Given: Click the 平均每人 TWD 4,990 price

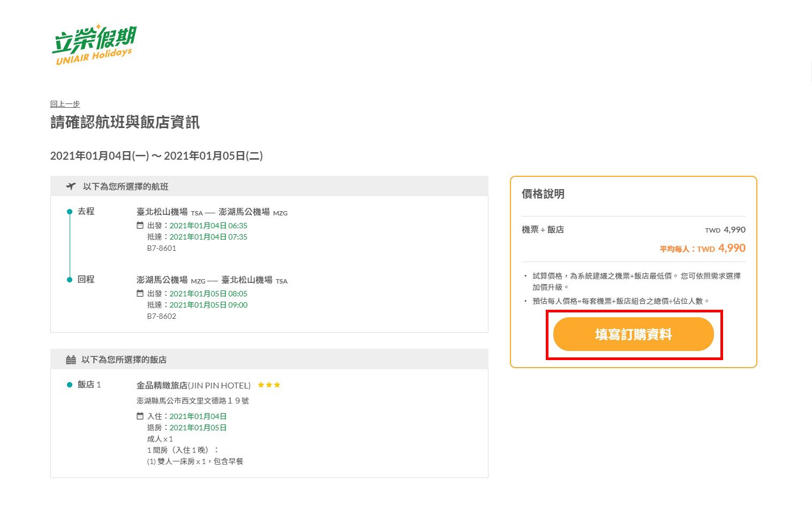Looking at the screenshot, I should coord(702,249).
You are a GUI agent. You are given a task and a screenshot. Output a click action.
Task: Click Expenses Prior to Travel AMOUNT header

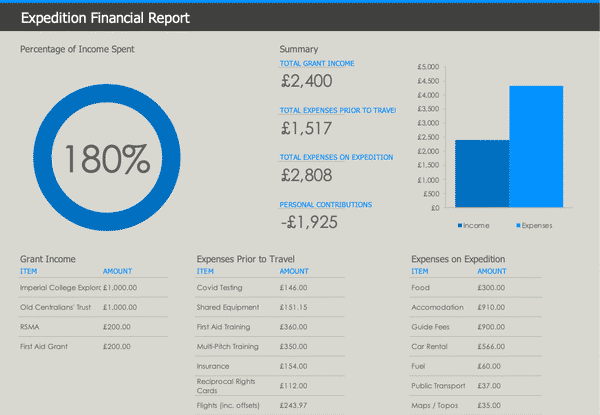click(294, 271)
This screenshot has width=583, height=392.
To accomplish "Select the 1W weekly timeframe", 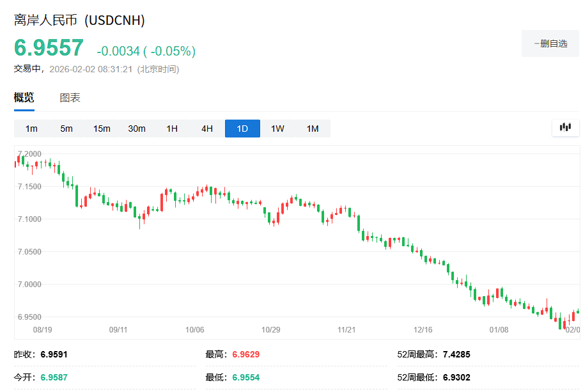I will click(x=277, y=128).
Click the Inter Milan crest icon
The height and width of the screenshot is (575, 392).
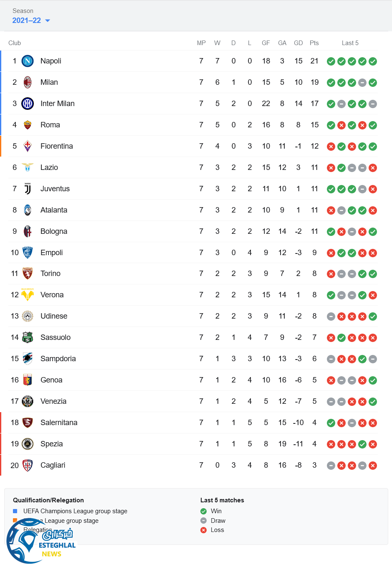28,104
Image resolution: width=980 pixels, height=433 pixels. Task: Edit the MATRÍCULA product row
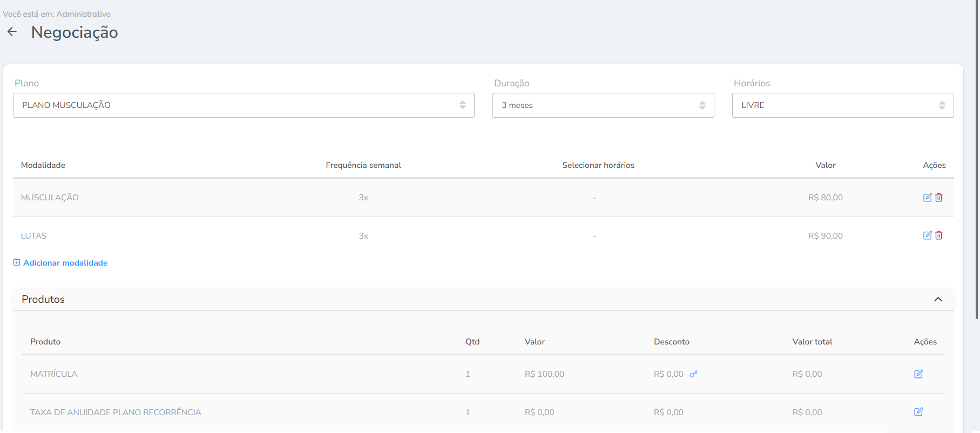[918, 374]
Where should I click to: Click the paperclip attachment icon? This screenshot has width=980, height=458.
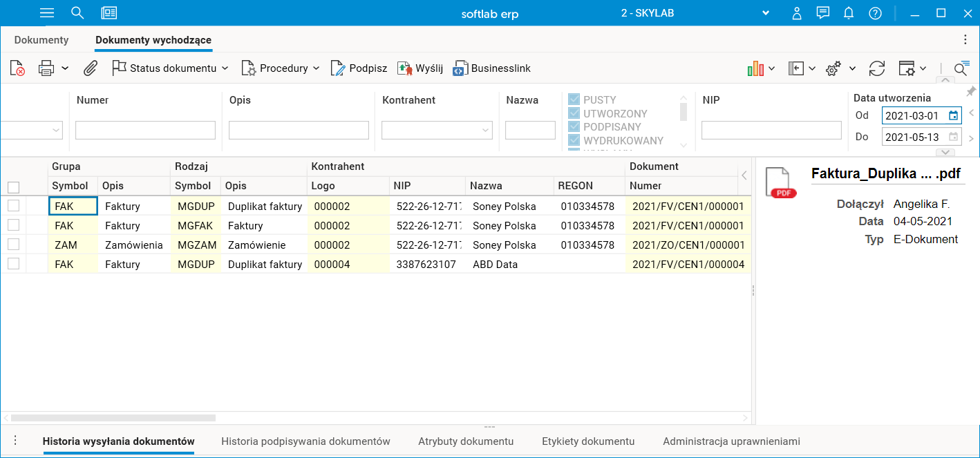click(91, 68)
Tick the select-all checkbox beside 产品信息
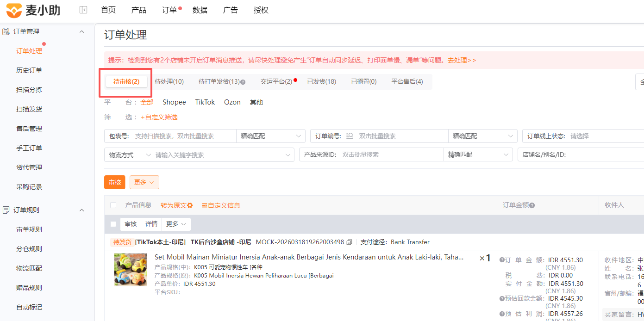This screenshot has height=321, width=644. coord(113,205)
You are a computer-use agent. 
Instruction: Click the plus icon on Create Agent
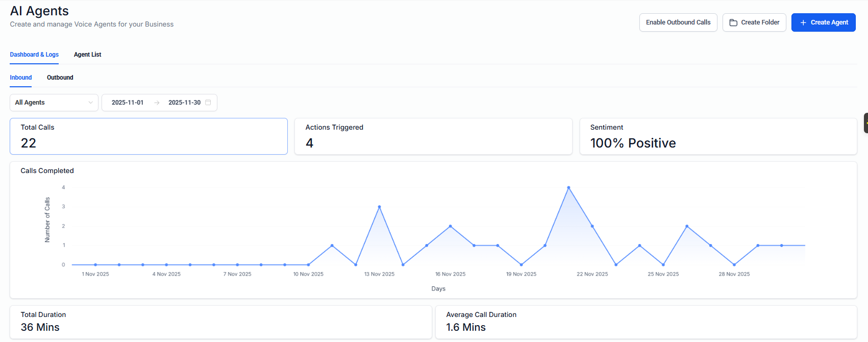tap(803, 22)
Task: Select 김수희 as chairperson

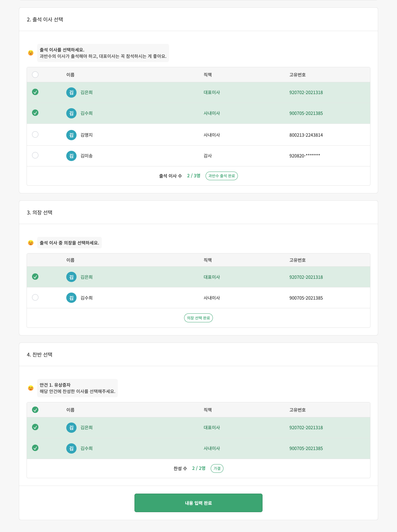Action: (35, 297)
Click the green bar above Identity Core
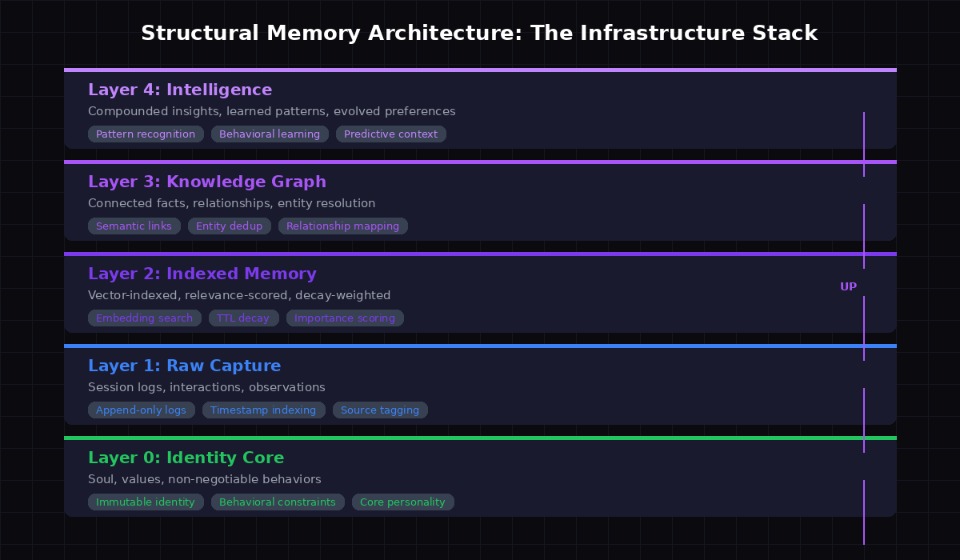Image resolution: width=960 pixels, height=560 pixels. click(480, 438)
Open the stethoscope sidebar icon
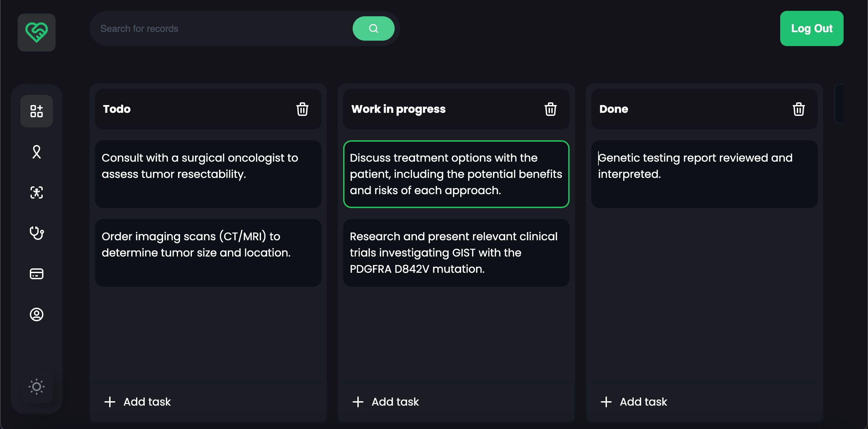 point(37,233)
§ §
(Instructions for the task) Copy out the lines from the one containing "Where should I" through the end of the lines above, both ends included, word for word, leaving the pictures out.

(Answer to this task)
Where should I click to: Click the paperclip attachment icon? This screenshot has width=980, height=458.
click(91, 68)
Tick the select-all checkbox beside 产品信息
This screenshot has height=321, width=644. coord(113,205)
You are a computer-use agent. 
Instruction: Click the plus icon on Create Agent
tap(803, 22)
Task: Select 김수희 as chairperson

Action: (35, 297)
Click the green bar above Identity Core
Image resolution: width=960 pixels, height=560 pixels. click(480, 438)
Open the stethoscope sidebar icon
 point(37,233)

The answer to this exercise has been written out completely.